Omikhleia/markdown.sile

Closer look at inline HTML in Markdown

Omikhleia opened this issue · 0 comments

A generalization on #13 with elements of analysis and discussion...

  • blocks elements, except <hr>

    • Pandoc has extensions native_divs and markdown_in_html_blocks, both enabled by default
    • As of yet, these are unsupported extensions in Lunamark
    • Lunamark has writer.display_html which should work as in Pandoc with the above extensions disabled. (Should = I didn't test).
    • This encompasses a lot of things (incl. <table> for instance), most of which we cannot easily render in a satisfying way (even with the help of a 3rd party HTML parsing library, such as htmlparser hinted at in #18)
  • Block elements, the special case of <hr>

    • As it is supposed not to have any content (in the W3C HTML specification, but browsers try to accept it), maybe we could have a special handling of it...
  • Inline elements, except br and wbr

    • Inline Markdown is valid in them.
    • Pandoc has extension native_spans enabled by default, for <span> elements
    • With it, spans are transformed the equivalent bracketed_spans, respecting the structure (i.e. the content is below the Pandoc.Span element)
      $ pandoc -t json
       <span>content _italic_</span>
      {"pandoc-api-version":[1,22,2],"meta":{},"blocks":[{"t":"Para",  "c":[{"t":"Span","c":[["",[],[]],[{"t":"Str","c":"content"},{"t":"Space"},{"t":"Emph","c":[{"t":"Str","c":"italic"}]}]]}]}]}
      
    • Without it, and for any other inline elements (e.g. <sup> etc.), the HTML is spit out, but flattened.

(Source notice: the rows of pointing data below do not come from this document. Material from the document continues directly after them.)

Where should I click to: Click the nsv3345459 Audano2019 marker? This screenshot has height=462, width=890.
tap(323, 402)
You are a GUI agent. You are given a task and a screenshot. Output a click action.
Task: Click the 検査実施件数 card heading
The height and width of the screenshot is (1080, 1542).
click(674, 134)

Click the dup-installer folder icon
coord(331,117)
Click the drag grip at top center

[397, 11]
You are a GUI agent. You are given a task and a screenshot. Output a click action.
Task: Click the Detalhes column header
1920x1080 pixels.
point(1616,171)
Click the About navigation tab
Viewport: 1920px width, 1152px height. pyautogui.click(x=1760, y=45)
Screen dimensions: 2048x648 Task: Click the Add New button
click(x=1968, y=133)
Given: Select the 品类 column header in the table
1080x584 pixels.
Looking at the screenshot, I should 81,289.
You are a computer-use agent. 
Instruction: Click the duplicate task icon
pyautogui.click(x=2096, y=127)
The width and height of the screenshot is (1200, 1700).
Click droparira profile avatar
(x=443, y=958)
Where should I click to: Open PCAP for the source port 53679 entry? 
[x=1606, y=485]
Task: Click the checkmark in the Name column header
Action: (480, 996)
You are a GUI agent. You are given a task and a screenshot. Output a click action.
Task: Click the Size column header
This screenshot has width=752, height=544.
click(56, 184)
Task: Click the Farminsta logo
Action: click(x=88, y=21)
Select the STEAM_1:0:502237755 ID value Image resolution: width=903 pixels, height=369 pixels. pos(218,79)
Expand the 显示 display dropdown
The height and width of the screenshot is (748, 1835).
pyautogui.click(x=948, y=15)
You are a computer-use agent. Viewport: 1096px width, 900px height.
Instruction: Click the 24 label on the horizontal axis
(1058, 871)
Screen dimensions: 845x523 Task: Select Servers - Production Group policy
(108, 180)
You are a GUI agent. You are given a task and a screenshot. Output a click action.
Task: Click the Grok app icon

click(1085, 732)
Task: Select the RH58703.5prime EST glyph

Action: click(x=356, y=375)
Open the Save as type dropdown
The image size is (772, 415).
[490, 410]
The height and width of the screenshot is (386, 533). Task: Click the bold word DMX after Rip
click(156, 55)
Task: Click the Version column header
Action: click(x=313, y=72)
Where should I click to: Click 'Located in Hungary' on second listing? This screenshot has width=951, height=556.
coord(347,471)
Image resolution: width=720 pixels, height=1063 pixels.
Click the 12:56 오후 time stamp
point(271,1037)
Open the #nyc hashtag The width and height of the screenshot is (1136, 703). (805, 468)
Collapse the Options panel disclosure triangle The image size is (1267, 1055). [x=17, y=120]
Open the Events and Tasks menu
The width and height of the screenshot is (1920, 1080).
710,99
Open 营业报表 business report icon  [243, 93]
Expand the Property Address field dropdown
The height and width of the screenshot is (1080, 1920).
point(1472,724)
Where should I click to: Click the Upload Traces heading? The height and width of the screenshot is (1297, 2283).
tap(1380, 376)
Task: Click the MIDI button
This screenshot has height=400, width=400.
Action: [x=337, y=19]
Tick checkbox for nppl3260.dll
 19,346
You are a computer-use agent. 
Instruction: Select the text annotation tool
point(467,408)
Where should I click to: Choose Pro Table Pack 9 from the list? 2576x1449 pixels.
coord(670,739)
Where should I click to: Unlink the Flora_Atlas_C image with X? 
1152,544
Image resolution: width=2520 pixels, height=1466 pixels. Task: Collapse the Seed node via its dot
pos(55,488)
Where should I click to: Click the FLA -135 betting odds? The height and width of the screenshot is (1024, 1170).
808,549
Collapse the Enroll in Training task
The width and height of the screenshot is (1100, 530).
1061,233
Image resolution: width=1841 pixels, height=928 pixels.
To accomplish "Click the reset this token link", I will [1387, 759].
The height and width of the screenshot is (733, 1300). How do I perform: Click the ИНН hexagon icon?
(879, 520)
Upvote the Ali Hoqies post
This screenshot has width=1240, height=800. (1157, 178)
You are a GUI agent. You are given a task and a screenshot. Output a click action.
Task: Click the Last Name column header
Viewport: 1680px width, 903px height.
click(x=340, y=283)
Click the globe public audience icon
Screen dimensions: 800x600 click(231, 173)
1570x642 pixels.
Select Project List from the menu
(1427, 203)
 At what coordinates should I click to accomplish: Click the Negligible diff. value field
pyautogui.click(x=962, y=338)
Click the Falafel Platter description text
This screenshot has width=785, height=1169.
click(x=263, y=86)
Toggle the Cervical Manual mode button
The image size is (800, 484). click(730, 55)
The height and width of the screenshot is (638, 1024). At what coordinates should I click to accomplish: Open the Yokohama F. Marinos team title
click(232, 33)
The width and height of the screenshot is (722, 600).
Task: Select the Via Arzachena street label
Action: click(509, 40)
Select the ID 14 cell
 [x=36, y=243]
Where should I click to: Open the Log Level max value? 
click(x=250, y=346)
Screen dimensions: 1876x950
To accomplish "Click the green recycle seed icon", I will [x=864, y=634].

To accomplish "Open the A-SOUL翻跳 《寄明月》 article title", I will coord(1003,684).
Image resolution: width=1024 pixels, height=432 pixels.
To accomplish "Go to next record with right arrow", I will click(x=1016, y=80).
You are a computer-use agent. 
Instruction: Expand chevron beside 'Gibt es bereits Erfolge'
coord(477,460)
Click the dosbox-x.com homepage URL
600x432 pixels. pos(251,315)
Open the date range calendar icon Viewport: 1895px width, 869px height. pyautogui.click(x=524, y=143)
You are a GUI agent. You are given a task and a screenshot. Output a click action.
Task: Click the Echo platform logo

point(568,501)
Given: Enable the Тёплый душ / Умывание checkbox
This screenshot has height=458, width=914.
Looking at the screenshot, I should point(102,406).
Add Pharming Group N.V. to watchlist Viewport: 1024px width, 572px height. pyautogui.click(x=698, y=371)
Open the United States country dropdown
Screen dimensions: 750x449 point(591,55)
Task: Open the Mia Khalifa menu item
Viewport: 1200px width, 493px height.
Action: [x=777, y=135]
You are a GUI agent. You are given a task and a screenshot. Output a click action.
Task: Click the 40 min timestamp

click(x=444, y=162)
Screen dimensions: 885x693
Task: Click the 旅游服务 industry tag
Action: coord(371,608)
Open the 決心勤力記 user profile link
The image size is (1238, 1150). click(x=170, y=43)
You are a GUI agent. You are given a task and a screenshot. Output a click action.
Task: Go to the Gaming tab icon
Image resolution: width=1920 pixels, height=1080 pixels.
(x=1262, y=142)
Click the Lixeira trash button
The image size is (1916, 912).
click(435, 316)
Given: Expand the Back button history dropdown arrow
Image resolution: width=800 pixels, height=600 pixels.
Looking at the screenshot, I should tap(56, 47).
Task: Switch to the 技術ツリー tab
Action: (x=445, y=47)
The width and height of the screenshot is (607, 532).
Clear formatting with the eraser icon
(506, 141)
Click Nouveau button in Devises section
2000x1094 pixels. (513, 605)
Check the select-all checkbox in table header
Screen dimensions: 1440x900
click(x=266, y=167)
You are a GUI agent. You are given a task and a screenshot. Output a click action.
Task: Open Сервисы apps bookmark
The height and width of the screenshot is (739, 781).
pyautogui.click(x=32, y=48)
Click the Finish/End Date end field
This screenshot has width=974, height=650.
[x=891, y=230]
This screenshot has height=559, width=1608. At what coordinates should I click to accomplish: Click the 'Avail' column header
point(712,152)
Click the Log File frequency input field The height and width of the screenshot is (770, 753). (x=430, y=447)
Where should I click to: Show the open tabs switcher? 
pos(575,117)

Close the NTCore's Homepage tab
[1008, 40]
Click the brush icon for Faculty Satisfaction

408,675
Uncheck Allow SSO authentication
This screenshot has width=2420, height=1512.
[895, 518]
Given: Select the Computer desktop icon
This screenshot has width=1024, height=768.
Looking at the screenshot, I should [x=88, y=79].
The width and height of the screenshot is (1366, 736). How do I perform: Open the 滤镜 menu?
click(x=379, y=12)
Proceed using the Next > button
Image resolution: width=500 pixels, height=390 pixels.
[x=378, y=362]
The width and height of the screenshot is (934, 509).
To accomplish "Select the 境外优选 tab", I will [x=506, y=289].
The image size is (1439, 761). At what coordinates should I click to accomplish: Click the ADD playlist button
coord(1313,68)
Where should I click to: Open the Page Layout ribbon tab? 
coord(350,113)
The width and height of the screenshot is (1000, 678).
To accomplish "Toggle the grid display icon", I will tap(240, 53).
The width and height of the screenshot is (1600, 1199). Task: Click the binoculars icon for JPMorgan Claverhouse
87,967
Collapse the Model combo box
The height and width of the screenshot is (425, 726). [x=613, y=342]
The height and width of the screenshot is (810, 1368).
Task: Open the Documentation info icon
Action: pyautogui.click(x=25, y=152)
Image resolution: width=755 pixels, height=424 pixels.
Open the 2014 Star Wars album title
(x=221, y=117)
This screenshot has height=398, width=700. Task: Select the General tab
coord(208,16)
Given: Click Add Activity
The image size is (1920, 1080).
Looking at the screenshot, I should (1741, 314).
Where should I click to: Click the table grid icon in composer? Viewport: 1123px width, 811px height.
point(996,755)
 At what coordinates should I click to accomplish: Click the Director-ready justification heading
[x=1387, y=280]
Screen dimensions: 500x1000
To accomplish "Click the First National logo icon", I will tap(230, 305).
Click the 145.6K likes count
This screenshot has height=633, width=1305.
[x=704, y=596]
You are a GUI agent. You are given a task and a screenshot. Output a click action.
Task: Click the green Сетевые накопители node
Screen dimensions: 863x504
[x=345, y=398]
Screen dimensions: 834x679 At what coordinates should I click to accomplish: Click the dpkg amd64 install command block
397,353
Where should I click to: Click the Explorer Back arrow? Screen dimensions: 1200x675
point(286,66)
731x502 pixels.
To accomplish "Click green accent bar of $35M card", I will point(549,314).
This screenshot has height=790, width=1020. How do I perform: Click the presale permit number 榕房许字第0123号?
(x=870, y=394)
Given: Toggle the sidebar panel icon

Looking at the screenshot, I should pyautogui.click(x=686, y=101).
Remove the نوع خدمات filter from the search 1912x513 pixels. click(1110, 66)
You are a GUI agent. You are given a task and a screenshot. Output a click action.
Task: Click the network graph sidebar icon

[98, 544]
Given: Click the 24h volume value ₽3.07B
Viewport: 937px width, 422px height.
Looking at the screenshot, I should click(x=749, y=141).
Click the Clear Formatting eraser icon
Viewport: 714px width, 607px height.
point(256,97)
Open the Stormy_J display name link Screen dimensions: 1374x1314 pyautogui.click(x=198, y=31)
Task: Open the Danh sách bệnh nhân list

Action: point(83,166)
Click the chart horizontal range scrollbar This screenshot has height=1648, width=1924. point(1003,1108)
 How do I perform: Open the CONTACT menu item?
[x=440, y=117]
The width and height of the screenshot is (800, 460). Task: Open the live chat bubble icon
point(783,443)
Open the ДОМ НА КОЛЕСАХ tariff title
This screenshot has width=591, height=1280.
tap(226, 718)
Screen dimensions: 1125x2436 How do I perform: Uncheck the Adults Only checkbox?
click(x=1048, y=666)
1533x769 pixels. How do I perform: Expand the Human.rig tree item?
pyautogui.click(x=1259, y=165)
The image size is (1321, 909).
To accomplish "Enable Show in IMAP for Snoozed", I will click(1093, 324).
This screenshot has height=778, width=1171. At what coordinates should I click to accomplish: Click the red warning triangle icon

I.e. the structure is lost, one gets at the same level the opening tag, the content and the closing tag
      $ pandoc -t json -f markdown-native_spans
      <span>content _italic_</span>
      {"pandoc-api-version":[1,22,2],"meta":{},"blocks":[{"t":"Para","c":[{"t":"RawInline","c":["html","<span>"]},{"t":"Str","c":"content"},{"t":"Space"},{"t":"Emph","c":[{"t":"Str","c":"italic"}]},{"t":"RawInline","c":["html","</span>"]}]}]}
      
    • Lunamark has writer.inline_html which is technically equivalent to Pandoc's markdown-native_spans
  • Inline elements, the special cas of br and wbr

    • As they are supposed not to have any content (in the W3C HTML specification, but browsers try to accept it), maybe we could have a special handling of them...

Preliminary conclusions

  • Block elements are hard to reach...
    • Though <hr/> could be done more easily - but is it worth the effort and test anyway, as Markdown supports horizontal rules and we can even achieve nice things with them (#27)
  • Inline elements are hard to reach due to their "flattening" losing the hierarchy tree (... and reconstructing it is probably not a very clever approach) = We can't have e.g. <sup> working without much additional logic. The fact that they allow Markdown content also makes the use of an HTML parsing library very clumsy...
    • Though <span> could be supported by implementing native_spans in Lunamark - but is it worth the effort?
    • In all cases, <br> and <wbr> would be (decently) easy to support (#13)